_TASK_: Copy out, word for word, everything in the material below from the line containing "Click the wine bottle thumbnail" down to the line containing "Action: click(x=555, y=209)", including both of those lines.
··· DATA ROWS ···
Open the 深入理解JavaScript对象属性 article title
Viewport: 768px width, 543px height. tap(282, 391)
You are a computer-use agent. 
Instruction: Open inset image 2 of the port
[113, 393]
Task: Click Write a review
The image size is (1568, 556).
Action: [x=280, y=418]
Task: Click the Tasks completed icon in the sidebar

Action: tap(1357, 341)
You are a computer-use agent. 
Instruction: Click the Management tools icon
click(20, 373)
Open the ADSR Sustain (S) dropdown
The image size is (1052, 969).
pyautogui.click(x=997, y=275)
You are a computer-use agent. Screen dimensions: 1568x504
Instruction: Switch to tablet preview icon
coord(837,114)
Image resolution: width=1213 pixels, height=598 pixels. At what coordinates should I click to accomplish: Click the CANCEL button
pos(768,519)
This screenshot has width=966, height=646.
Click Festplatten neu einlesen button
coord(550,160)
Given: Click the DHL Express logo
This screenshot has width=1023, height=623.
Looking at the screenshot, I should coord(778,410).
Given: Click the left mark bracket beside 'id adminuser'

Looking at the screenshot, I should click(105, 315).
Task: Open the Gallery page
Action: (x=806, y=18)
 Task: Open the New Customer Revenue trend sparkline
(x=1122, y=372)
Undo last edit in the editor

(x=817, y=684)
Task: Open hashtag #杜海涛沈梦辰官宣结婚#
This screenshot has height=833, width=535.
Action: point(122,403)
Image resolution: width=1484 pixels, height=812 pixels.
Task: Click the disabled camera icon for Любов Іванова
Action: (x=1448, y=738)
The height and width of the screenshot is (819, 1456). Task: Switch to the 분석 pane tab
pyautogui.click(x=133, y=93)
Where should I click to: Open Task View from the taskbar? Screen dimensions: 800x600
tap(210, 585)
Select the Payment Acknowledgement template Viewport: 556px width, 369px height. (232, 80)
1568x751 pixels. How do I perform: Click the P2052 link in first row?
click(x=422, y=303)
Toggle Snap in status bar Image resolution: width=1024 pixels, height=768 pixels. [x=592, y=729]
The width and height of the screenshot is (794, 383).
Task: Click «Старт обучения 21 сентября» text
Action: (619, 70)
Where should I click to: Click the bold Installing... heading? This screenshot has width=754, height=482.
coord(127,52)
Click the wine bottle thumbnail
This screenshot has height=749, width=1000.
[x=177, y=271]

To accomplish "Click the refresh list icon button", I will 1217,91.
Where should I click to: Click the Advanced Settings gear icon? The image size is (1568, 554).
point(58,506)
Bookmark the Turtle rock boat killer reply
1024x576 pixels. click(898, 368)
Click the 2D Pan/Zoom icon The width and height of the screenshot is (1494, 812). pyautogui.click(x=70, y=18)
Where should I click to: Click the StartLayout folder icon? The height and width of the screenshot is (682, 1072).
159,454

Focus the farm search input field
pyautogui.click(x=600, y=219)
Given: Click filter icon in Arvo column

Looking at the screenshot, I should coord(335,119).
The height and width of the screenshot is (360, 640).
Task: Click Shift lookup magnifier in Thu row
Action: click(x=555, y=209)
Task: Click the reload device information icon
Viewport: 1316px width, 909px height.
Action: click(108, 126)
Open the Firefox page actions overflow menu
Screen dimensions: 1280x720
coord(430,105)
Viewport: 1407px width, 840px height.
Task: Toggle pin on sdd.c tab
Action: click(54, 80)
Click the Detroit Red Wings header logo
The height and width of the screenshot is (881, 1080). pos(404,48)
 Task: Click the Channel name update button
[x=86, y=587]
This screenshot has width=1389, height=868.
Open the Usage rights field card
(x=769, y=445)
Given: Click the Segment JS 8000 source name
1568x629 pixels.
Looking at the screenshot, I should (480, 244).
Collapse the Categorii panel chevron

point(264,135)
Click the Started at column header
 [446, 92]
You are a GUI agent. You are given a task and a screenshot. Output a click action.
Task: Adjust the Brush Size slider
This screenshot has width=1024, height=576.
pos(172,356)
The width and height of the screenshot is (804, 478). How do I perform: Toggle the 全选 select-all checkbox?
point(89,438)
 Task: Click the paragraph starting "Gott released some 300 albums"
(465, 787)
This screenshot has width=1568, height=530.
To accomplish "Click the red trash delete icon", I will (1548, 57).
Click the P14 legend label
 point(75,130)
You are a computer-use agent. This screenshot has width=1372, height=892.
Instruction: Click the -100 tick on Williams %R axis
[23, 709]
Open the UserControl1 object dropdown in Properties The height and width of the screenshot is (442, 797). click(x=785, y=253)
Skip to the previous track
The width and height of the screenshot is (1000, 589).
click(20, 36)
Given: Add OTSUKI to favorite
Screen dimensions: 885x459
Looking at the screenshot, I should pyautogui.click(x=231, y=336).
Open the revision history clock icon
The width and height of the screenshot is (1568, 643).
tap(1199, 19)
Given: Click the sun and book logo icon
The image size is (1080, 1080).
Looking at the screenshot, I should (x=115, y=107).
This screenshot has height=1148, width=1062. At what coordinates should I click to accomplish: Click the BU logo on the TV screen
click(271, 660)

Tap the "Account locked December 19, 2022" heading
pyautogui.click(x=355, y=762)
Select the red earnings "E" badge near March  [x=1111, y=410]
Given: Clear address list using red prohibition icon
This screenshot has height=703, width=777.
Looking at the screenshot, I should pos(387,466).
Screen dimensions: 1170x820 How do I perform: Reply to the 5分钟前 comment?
···
_REPLY TO THE EXERCISE_:
Click the wine bottle thumbnail
This screenshot has height=749, width=1000.
[x=177, y=271]

To accomplish "Click the refresh list icon button", I will 1217,91.
Where should I click to: Click the Advanced Settings gear icon? The image size is (1568, 554).
point(58,506)
Bookmark the Turtle rock boat killer reply
1024x576 pixels. click(898, 368)
Click the 2D Pan/Zoom icon The width and height of the screenshot is (1494, 812). pyautogui.click(x=70, y=18)
Where should I click to: Click the StartLayout folder icon? The height and width of the screenshot is (682, 1072).
159,454

Focus the farm search input field
pyautogui.click(x=600, y=219)
Given: Click filter icon in Arvo column

Looking at the screenshot, I should coord(335,119).
The height and width of the screenshot is (360, 640).
Task: Click Shift lookup magnifier in Thu row
Action: click(x=555, y=209)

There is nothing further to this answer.